Getting Near to Baby
- Author: Audrey Couloumbis
- Illustrator: Ian Schoenherr
- Language: English
- Genre: Realistic fiction
- Publisher: G. P. Putnam's Sons Penguin Young Readers Corp
- Publication date: September 13, 1999
- Publication place: United States
- Media type: Print (hardback & paperback)
- Pages: 211 pgs (first edition)
- Awards: Newbery Honor (2000)
- ISBN: 9780399233890

= Getting Near to Baby =

1999 novel by Audrey Couloumbis

Getting Near to Baby is a 1999 children's novel by Audrey Couloumbis. It was awarded a Newbery Honor in 2000 and is an ALA Notable Children's Book. The book' is aimed at readers between the ages of 10 and 14.

Getting Near to Baby was influenced by the author's personal experience as a child, as her aunt experienced the death of a child due to cystic fibrosis. At the same time, a family living nearby had died of a bacterial illness by drinking tainted water.

==Plot summary==
The characters Willa Jo and Little Sister are dealing with their grief after the death of their baby sister, who drank contaminated water. Their mother is unable to handle her own grief while caring for the two girls, and her sister, Patty, takes them to stay with her. Aunt Patty has no children, and her household is full of rules. Things become even more difficult for the girls because Aunt Patty does not fully understand them.

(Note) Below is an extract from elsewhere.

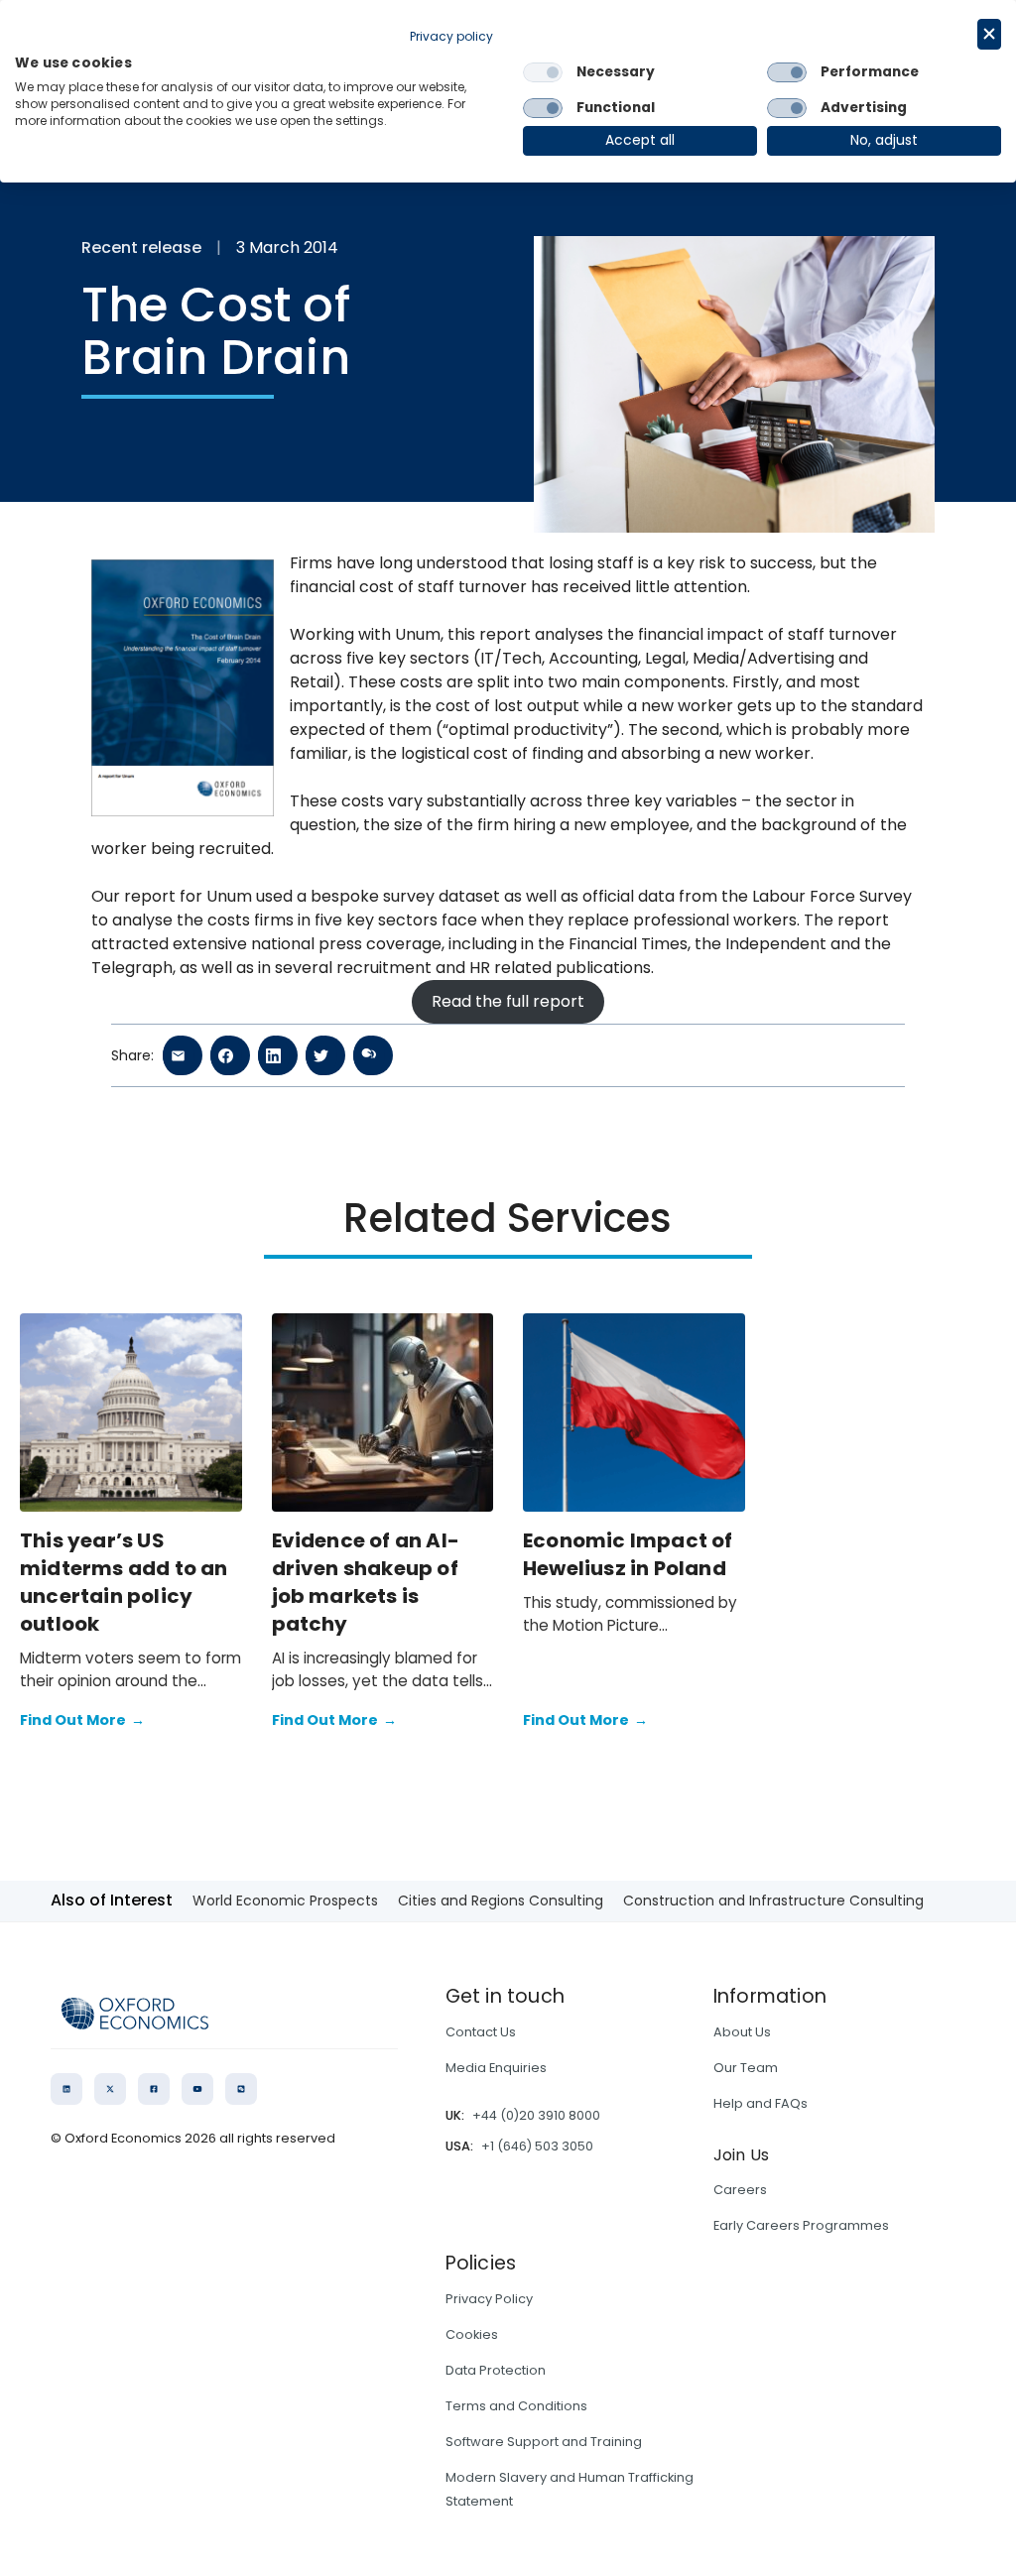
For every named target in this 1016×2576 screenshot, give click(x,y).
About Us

When Willa Jo and Little Sister climb up on Aunt Patty's roof to watch the sunrise, then decide not to come down for a while, Patty realizes she has not been fulfilling the girls' emotional needs. Willa Jo reflects on her time at her Aunt Patty's house.

== Characters==
- Willa Jo: Willa Jo is thirteen years old and ends up living with her Aunt Patty after the death of her baby sister.
- Little Sister: Little Sister's real name is Jo Ann, but everyone calls her Little Sister. Little Sister is seven years old and also goes to live with Aunt Patty after the death of her baby sister. She has ceased to speak.
- Baby: Baby is the youngest child of Noreen. She drank contaminated water at a carnival, was sick through the night, and died in her mother's arms the next morning.
- Noreen: Noreen is the mother of Willa Jo, Baby, and Little Sister. After the death of her youngest daughter, her grief seems unbearable. She sends Willa Jo and Little Sister to her sister Patty's house.
- Aunt Patty: Aunt Patty is Noreen's older sister. She is controlling, and her household has many rules.
- Uncle Hob: Uncle Hob is Aunt Patty's husband. He is more calm and relaxed than his wife.

== Reviews ==
"Couloumbis' first novel wears its heart on one sleeve and its humor on the other. Together, they make a splendid fit." - Booklist, boxed review

"Willa Jo tells the tale in a nonlinear, back-and-forth fashion that not only prepares readers emotionally for her heartrending account of Baby's death but also artfully illuminates each character's depths and foibles...The author creates a cast founded on likable, real-seeming people who grow and change in response to the tragedy." - Kirkus Reviews, pointer review

==Theatrical adaptation==
A theatrical version of Getting Near to Baby was written by Y. York and premiered by People's Light and Theatre Company (Malvern, Pennsylvania) in 2008. The play has subsequently been produced at ChildsPlay (Tempe, Arizona), Seattle Children's Theatre, and Riverwalk Theater.